Seul Jean Ping, à qui le régime interdit de quitter le pays malgré sa notoriété internationale et les appuis qu’il possède à Paris, refuse de participer à ce qu’il considère comme une mascarade électorale. Après la sanglante répression de 2016 et face aux décisions de l’Union Européenne et de la CPI de na pas se saisir du dossier de la présidentielle gabonaise, son objectif est de faire descendre les gabonais dans les rues. Mais dans un contexte de faillite budgétaire, où les salaires des fonctionnaires ne sont plus payées depuis des mois, les déchets laissés sur le pavé, les infrastructures dégradées et les inondations de ces derniers jours dévastatrices, l’objectif de Ping est de ses partisans est d’attendre une banqueroute programmée, qui emporterait définitivement Ali Bongo et les siens.

                                             Les achats de vote

Avec une créativité dans la corruption qu’il faut saluer, le régime gabonais a réussi à trouver des fonds pour arroser les électeurs.
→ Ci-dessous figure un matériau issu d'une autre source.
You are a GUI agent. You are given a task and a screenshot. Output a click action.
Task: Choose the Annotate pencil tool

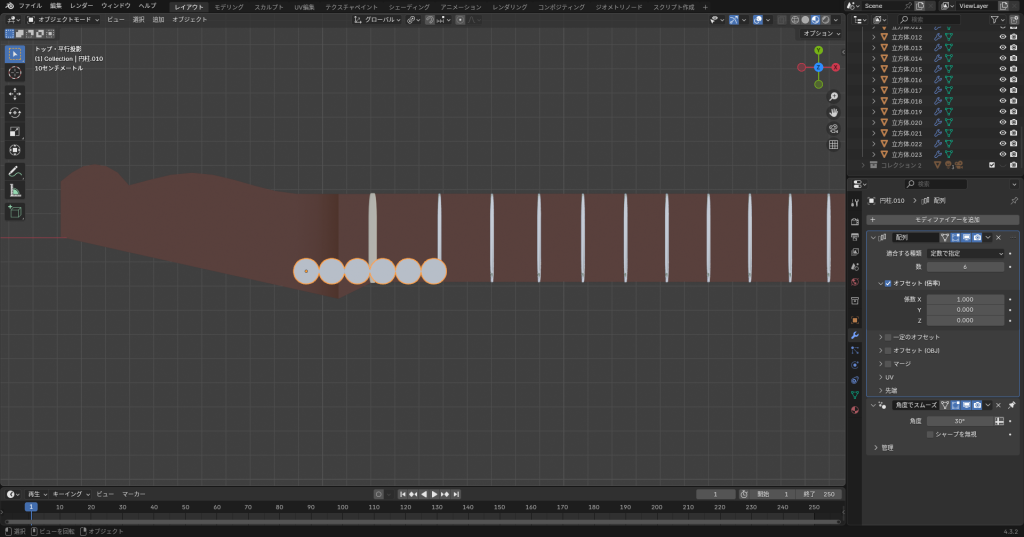pyautogui.click(x=15, y=171)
Un collectif qui organise de nombreuses manifestations en Europe a dénoncé la façon dont le gouvernement gabonais aurait même détourné, ces huit dernières années, une grande partie des 800 millions d’euros d’aides de l’Agence française de Développement (AFD), le bras armé du Quai d’Orsay en matière de développement. Avec de tels fonds, le pouvoir s’est enrichi et a finacé à la marge ses frasques électorales.

La manne financière est d’abord distribuée aux partis politiques. Le montant total du butin électoral est de 797.200.000 de Francs CFA (1.206.186 Euros), ce qui représente beaucoup d’argent dans un Gabon où l’on manque de tout. Les mouvements politiques sont les premiers servis. Le parti au pouvoir, le PDG, touche 96, 9 millions de Francs CFA (146.612 Euros), Les Démocrates de l’opposition) se contentent de  58,4 millions de Francs CFA (88.360 Euros).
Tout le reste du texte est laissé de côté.